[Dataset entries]
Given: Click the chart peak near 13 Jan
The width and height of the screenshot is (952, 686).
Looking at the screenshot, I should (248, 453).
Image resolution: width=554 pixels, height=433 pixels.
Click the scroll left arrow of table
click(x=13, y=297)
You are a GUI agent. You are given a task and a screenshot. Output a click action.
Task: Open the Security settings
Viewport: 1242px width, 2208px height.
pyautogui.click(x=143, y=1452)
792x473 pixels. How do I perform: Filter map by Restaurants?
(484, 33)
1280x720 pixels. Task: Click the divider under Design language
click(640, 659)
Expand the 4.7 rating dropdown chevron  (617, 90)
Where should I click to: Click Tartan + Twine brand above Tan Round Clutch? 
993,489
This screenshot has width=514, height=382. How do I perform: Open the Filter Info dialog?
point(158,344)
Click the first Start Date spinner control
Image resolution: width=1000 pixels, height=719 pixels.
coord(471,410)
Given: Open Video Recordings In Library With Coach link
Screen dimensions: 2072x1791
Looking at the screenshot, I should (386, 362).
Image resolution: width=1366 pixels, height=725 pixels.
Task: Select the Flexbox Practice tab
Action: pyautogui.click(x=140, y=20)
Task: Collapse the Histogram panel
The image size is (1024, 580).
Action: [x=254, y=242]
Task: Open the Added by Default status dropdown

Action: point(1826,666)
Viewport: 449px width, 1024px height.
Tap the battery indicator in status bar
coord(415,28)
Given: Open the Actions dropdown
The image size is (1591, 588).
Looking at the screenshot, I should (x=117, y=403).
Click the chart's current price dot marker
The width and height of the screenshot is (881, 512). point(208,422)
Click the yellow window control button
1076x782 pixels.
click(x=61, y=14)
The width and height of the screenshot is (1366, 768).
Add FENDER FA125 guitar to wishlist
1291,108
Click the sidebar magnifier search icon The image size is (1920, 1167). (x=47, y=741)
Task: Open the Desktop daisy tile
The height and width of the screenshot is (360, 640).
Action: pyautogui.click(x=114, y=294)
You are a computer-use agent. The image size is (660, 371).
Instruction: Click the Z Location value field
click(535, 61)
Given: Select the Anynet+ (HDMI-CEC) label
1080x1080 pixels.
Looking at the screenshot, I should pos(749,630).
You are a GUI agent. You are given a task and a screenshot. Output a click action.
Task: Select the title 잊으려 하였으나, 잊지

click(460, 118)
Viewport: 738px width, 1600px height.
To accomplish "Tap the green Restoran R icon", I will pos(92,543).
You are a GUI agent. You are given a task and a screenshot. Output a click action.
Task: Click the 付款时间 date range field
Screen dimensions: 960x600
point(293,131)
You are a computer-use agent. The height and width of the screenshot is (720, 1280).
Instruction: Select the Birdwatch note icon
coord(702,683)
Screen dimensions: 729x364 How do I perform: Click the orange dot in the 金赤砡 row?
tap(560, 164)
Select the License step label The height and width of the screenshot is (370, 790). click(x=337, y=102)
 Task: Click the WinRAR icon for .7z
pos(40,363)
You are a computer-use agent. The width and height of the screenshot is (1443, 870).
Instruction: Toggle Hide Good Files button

## [Exercise goal]
From the entries above, print the lines beginning at the one with "792x473 pixels. How" and stopping after the one with "Given: Open Video", exactly as written and with nothing else.

## [Solved exercise]
792x473 pixels. How do I perform: Filter map by Restaurants?
(484, 33)
1280x720 pixels. Task: Click the divider under Design language
click(640, 659)
Expand the 4.7 rating dropdown chevron  (617, 90)
Where should I click to: Click Tartan + Twine brand above Tan Round Clutch? 
993,489
This screenshot has width=514, height=382. How do I perform: Open the Filter Info dialog?
point(158,344)
Click the first Start Date spinner control
Image resolution: width=1000 pixels, height=719 pixels.
coord(471,410)
Given: Open Video Recordings In Library With Coach link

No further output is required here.